It is important to learn what is out there before building our own predictive model.
State-of-the-Art approaches were looked at before diving into modeling the World Cup with the data collected. This was done in order to build a foundation for our model such that it could excel in areas that previous models had trouble with.
Zeileis A, Leitner C, Hornik K (2018). “Probabilistic Forecasts for the 2018 FIFA World Cup Based on the Bookmaker Consensus Model”, Working Paper 2018-09, Working Papers in Economics and Statistics, Research Platform Empirical and Experimental Economics, Universität Innsbruck. https://doi.org/10.1016/j.ijforecast.2009.10.001
This work details the use of a bookmaker consensus model to predict the 2018 World Cup. This model, proposed by Hornik Leitner, calculates a model-based average of the log-odds different teams have of winning. The average is based on quoted bookmakers odds.
The results of the aggregation of the above two models was very good; it predicted the winner of the 2010 World Cup and 3 of the 4 semi finalists at the 2014 World Cup.
One of the limitations I noticed was that, because this model only used past results as predictors, the future performance most likely will suffer, because of the lack of important but constantly changing variables that include player statistics.
Gilch A, Lorenz, Muller, Sebastian (2018-06). “On Elo Based Prediction Models for the FIFA World Cup”, Working Paper 2018-09, Universität Passau. https://arxiv.org/pdf/1806.01930.pdf
This work dives deeper into the concept of pairwise ratings of countries as a basis of simulating the outcome of the 2018 World Cup. It discusses the unpredictability of the events that can determine the outcome of a game (extraordinary individual performances, or injuries and errors). It also talks about how underdogs are known to win tournaments, while powerhouse teams might drop out very early in the tournament.
The main idea of Elo based prediction models is that they calculate the probabilities of winning for each team, against each other team. There is a lot of room for creativity in this type of model, especially with feature representation in the individual predictions.

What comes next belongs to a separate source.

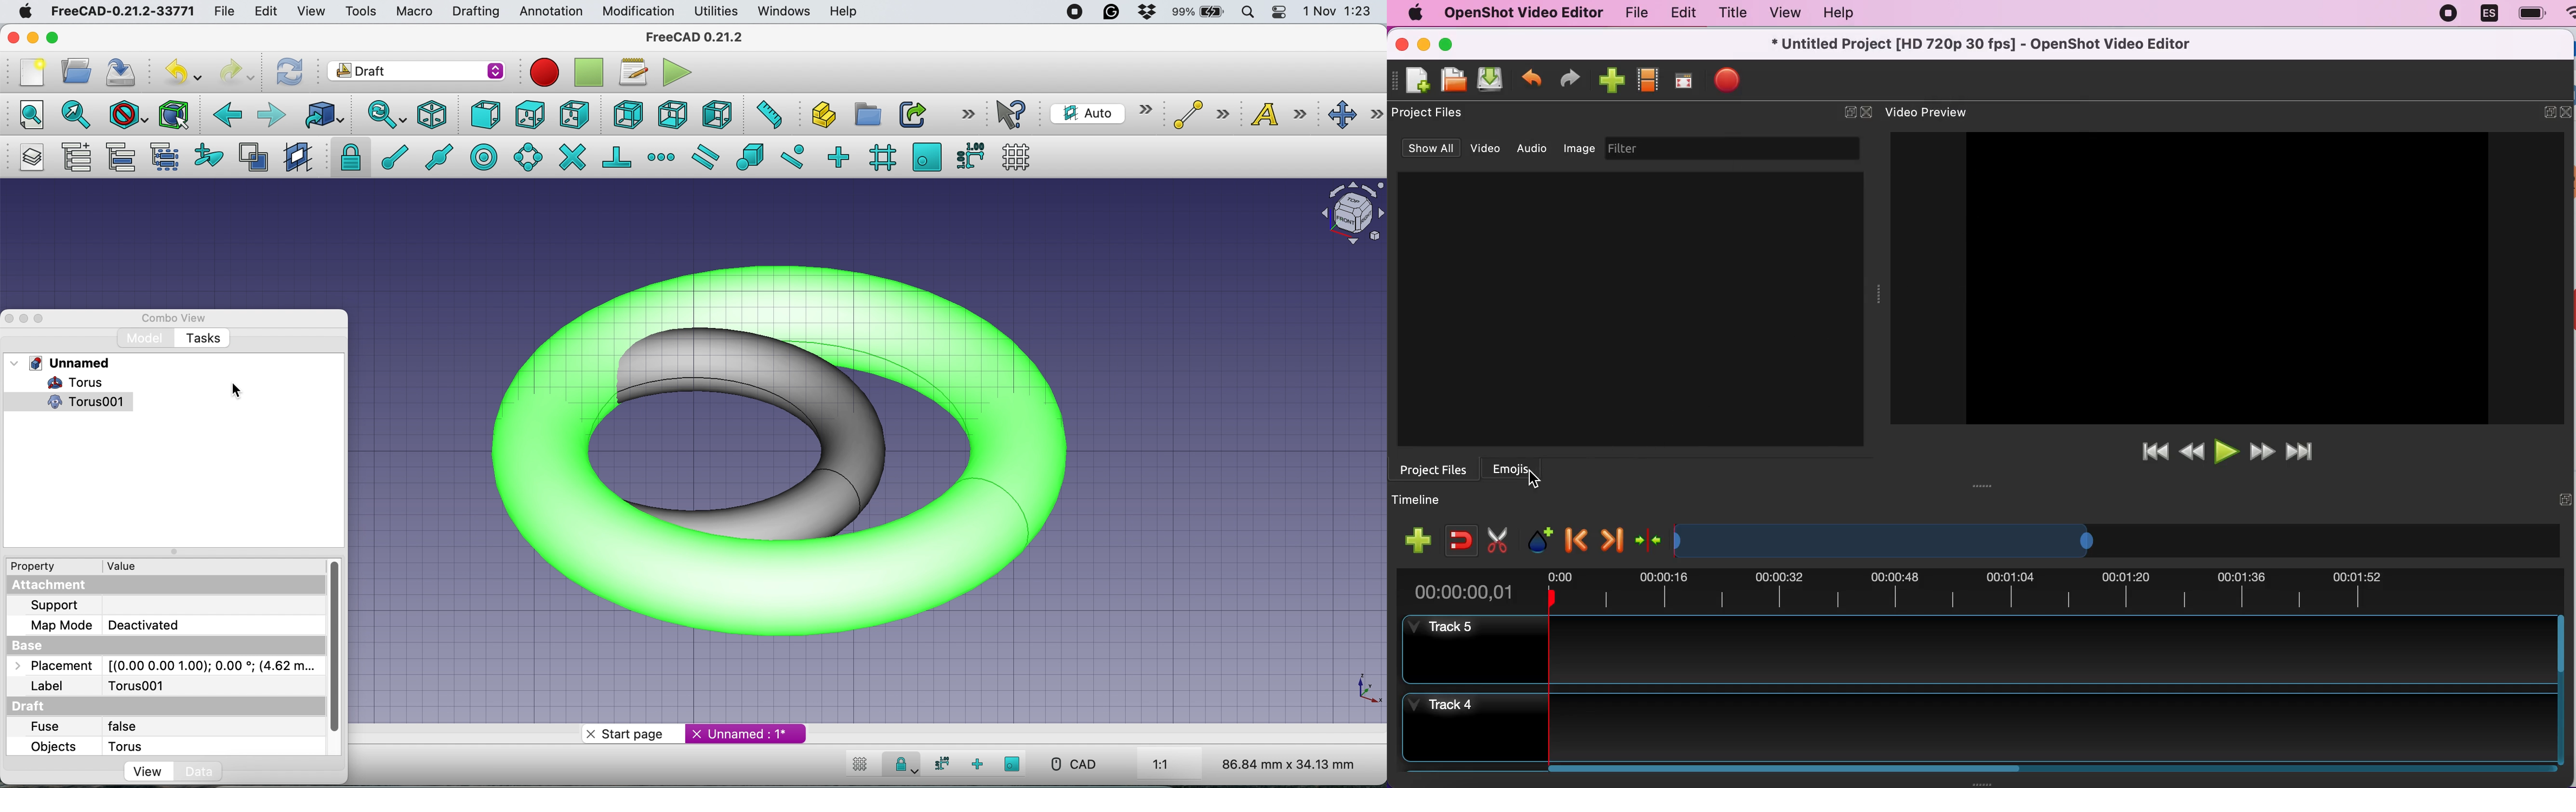 This screenshot has width=2576, height=812. Describe the element at coordinates (717, 12) in the screenshot. I see `utilities` at that location.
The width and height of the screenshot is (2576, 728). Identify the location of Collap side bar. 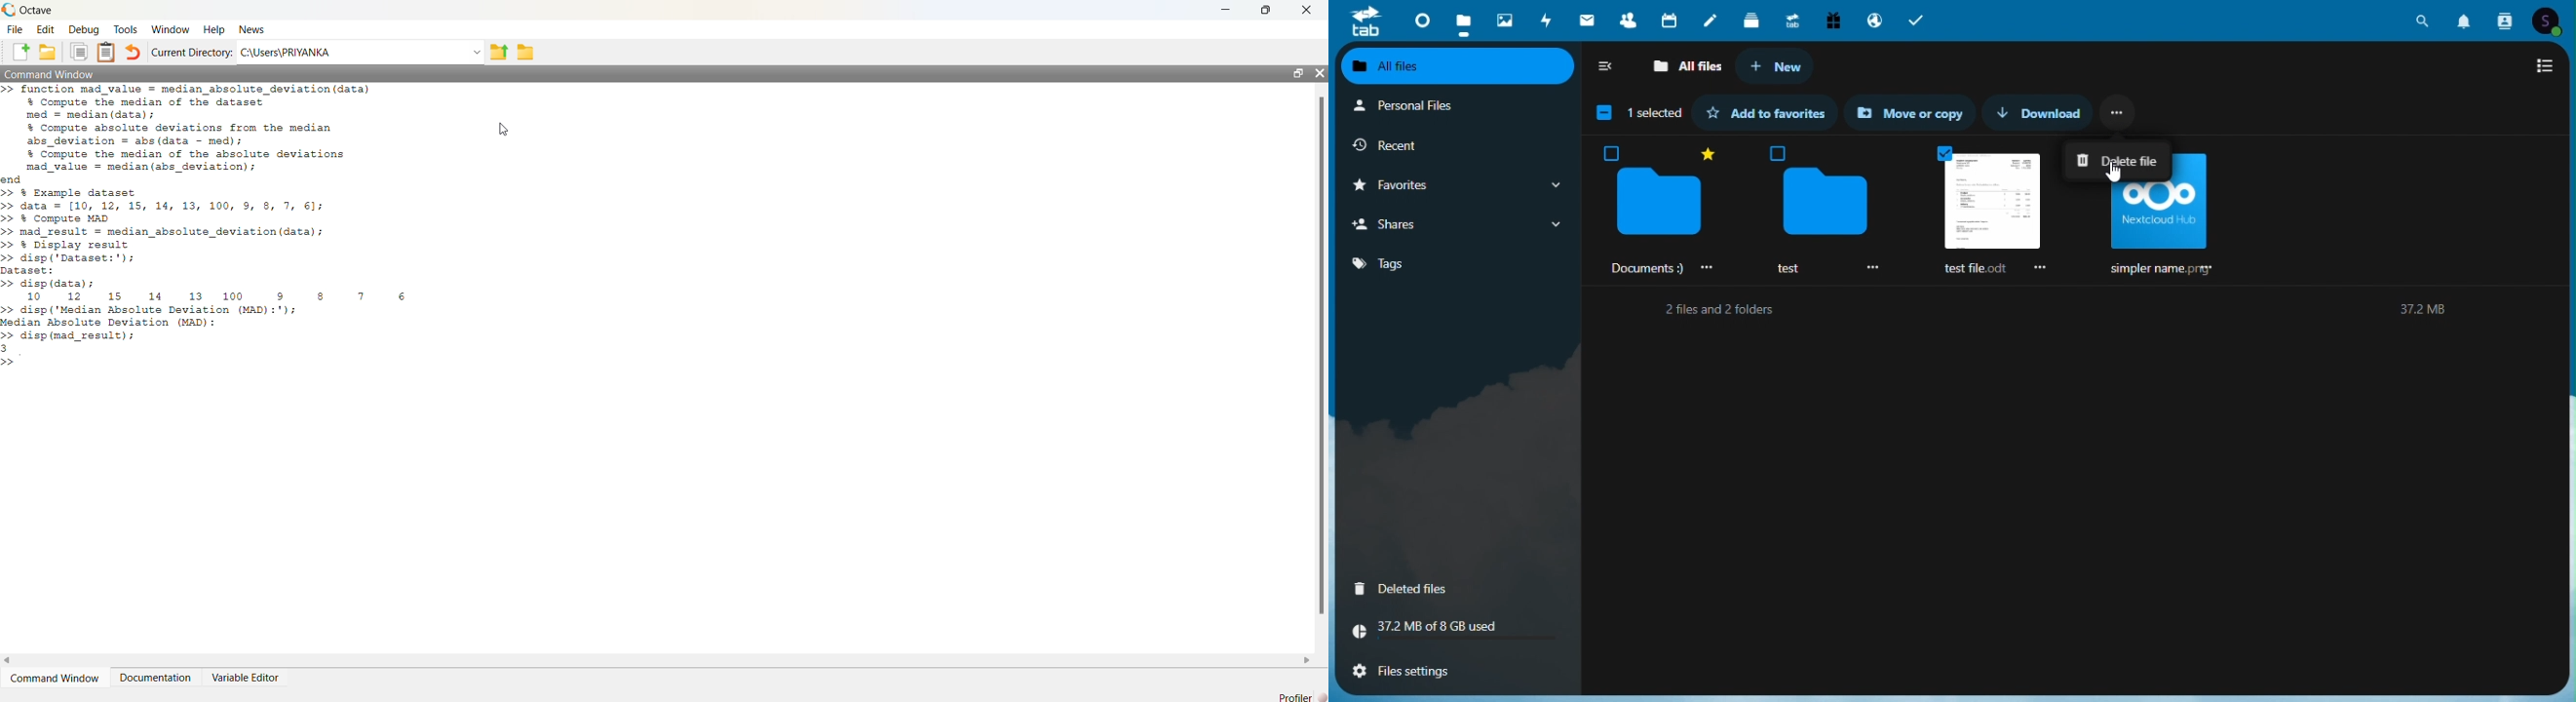
(1607, 69).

The foundation of their models were that they used pre-determined Elo rankings from elorating.net. Next, they used a Poisson regression model to determine the outcome of a match between teams A and B, by including several other soccer-specific variables. They were able to get an accuracy of 56%, which is impressive given the aforementioned unpredictable factors that determine the outcome of a match.
Andreas, Groll, Ley, Christophe, Schauberger, Gunther, Eetvelde, Hans V (2018-06-08). “Prediction of the FIFA World Cup 2018 – A random forest approach with an emphasis on estimated team ability parameters”. https://arxiv.org/pdf/1806.03208.pdf
This paper mainly focuses on the Random Forest Classifier approach to predicting the World Cup winner based on a collection of features that the authors of the paper aggregated into one dataset, and trained on. Due to the randomness of the Random Forest approach, they simulated the tournament 100,000 times, and ranked the most likely candidates of being the winner.

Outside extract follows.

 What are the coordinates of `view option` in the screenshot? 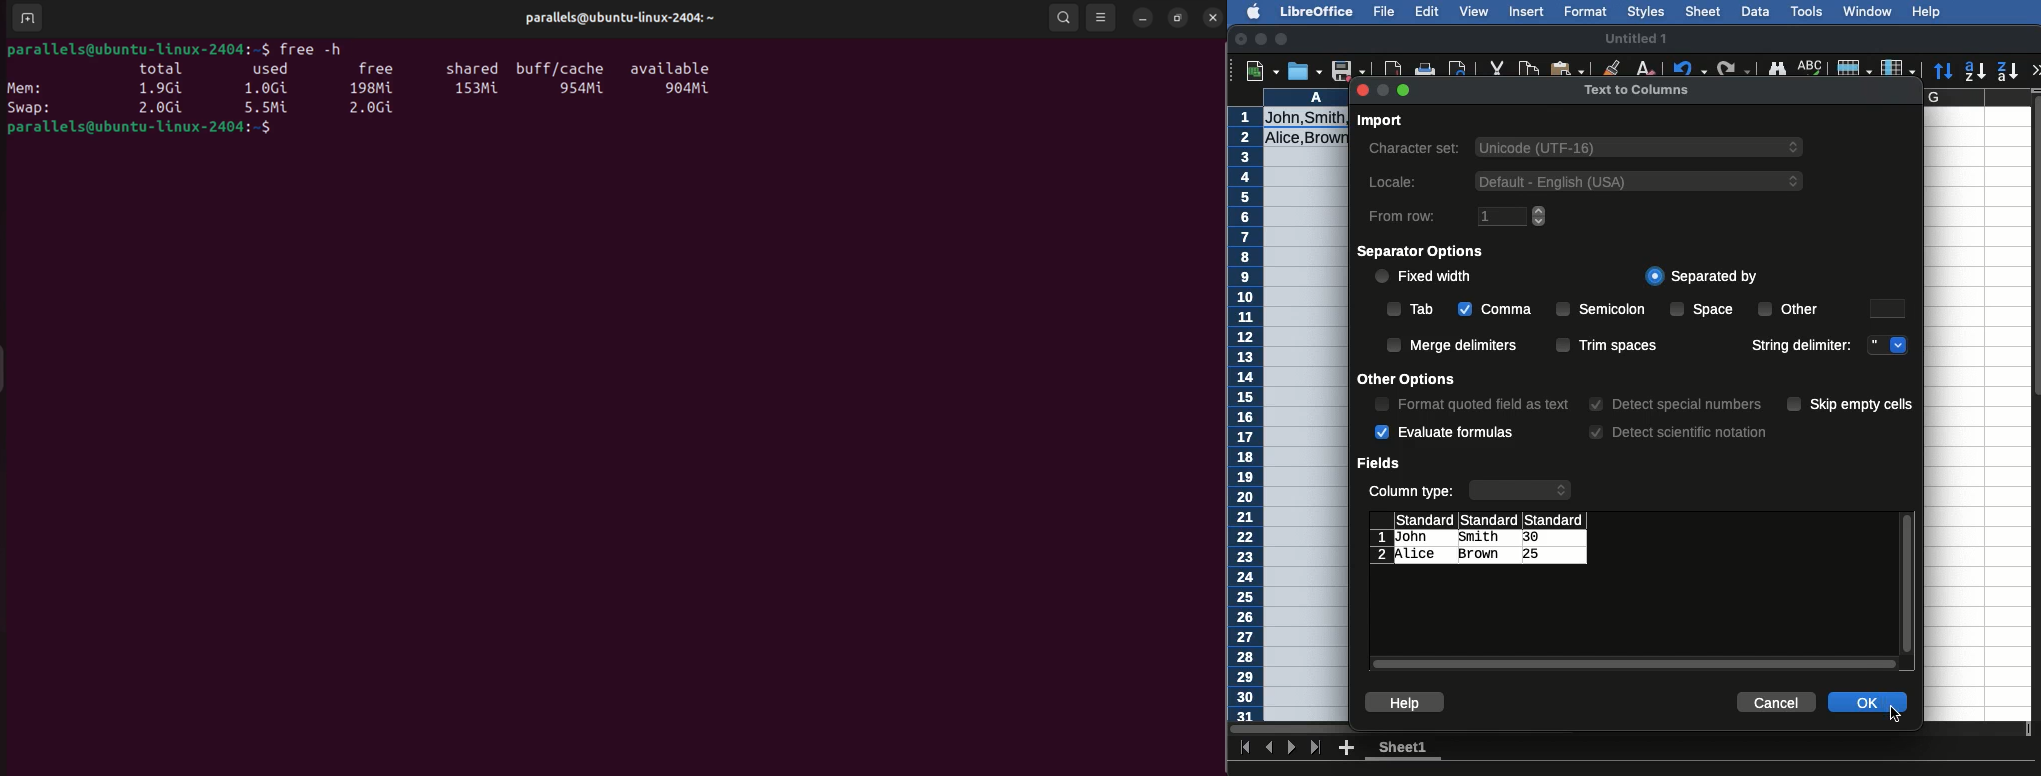 It's located at (1102, 18).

In terms of features, the paper nicely listed out 16 features organized by economic factors, sportive factors, home advantage, team structure, and coaching statistics. In the Economic factors, the GDP per capita and population are used as features. In the sportive factors, the FIFA ranking is used and the bookmakers odds are used. In terms of Home advantage, Host dummy variable is used and the Confederation/Continent of is also used. In terms of team structure, the variables used are: maximum number of teammates playing together from the same club in each national team, average age, number of champions league players, and foreign players. Finally, age and duration of tenure are used for the coach statistics.
In terms of data, this paper utilized the available data from FIFA from the past 8 World Cups, with the reasoning that older data is much obsolete and unnecessary. They also use the FIFA ranking dataset. Finally they use a team squad strength dataset, that was calculated with a separate Poisson ranking model.

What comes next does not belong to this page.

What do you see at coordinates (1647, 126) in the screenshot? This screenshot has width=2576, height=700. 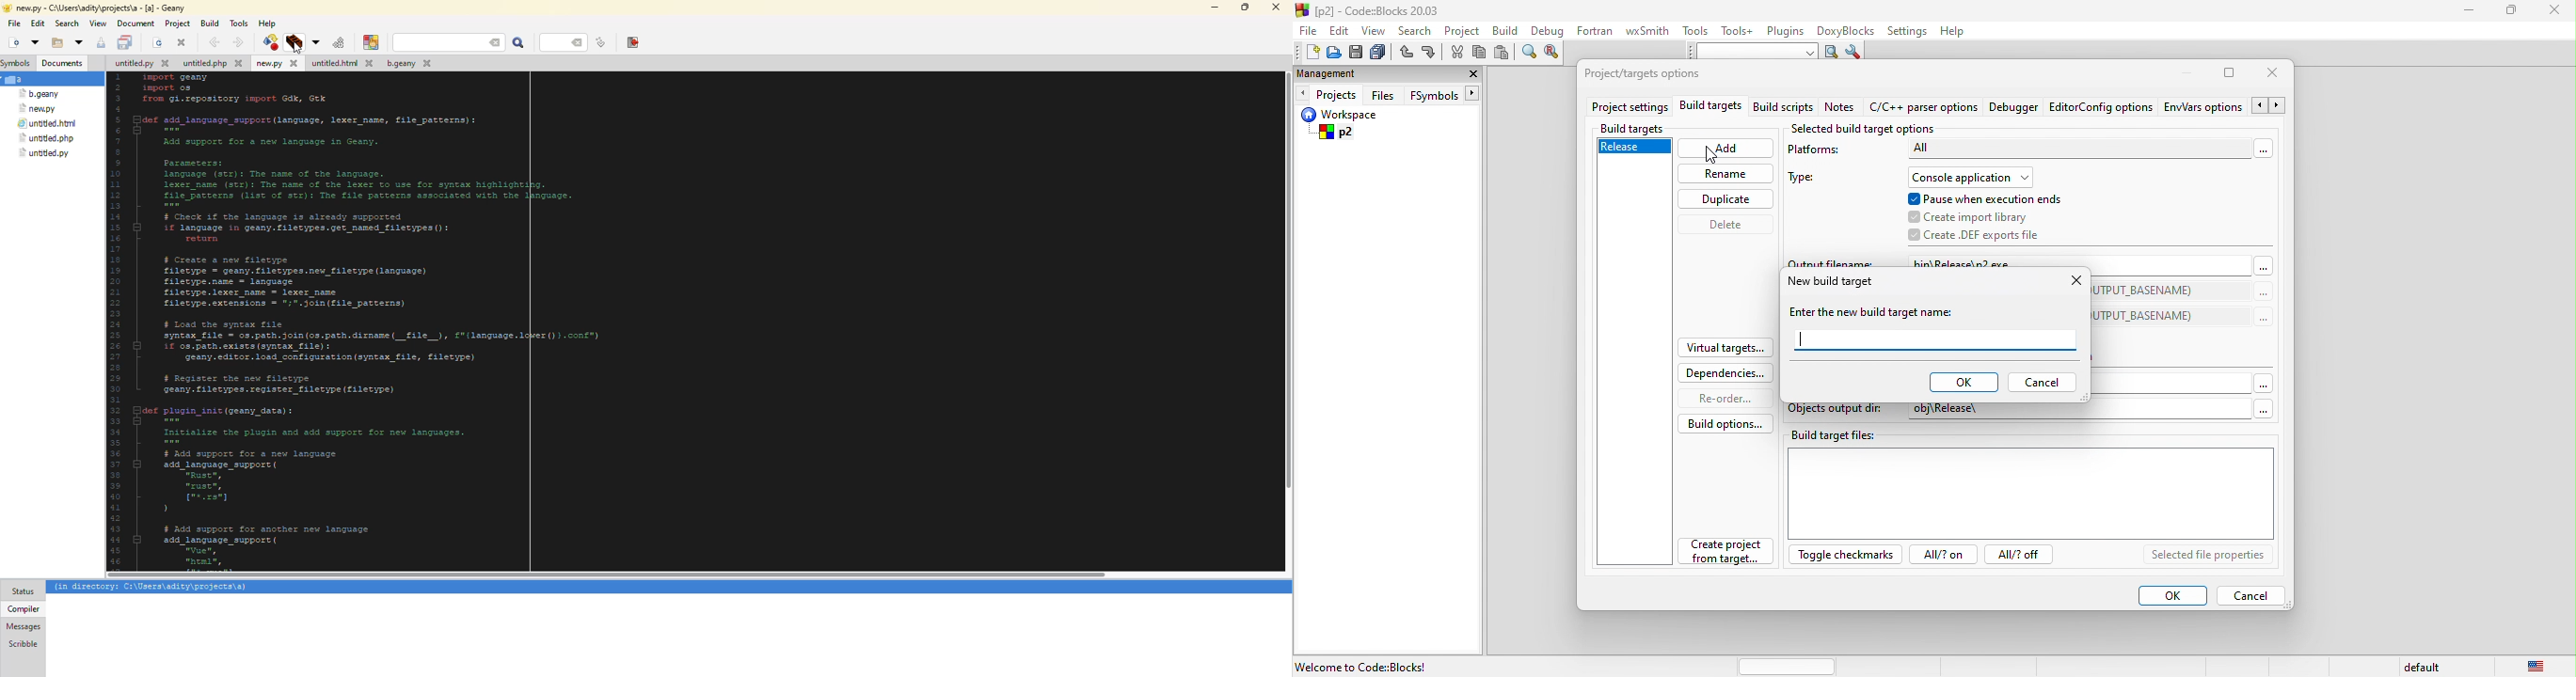 I see `build targets` at bounding box center [1647, 126].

As for their final model, they are approaching it as a classification problem of determining how many goals will be scored by the home and away team in a simulated World Cup Match. They then created a variable importance chart, and found that the team ability was the most important variable in determining the outcome of a World Cup Match. They predicted that Spain was the most likely to win the world cup with a 17.8% chance, while Germany was less likely with 17.1%, and Brazil was even less likely with 12.3%.
Although most of the features chosen were through EDAs and general knowledge about football, some of our features were informed through the literature review. All three literatures have helped us to understand the significance and limitations of different models. First literature, “Probabilistic Forecasts for the 2018 FIFA World Cup Based on the Bookmaker Consensus Model”, gave us direction of using recent statistic and not relying only on past result statistics. Second literature, “On Elo Based Prediction Models for the FIFA World Cup”, gave us in-site about significance of model by using ranking as a dominant predictor. That helped us in our comparison approach of models with and without rankings. Third literature, “Prediction of the FIFA World Cup 2018 – A random forest approach with an emphasis on estimated team ability parameters”, helped us explore more features which was included in our models like Economic factors, location factors and player/team statistics. Furthermore, as Patrick mentioned, random forest turned out to be the best method for our predictive model, and this was also backed up by the literature.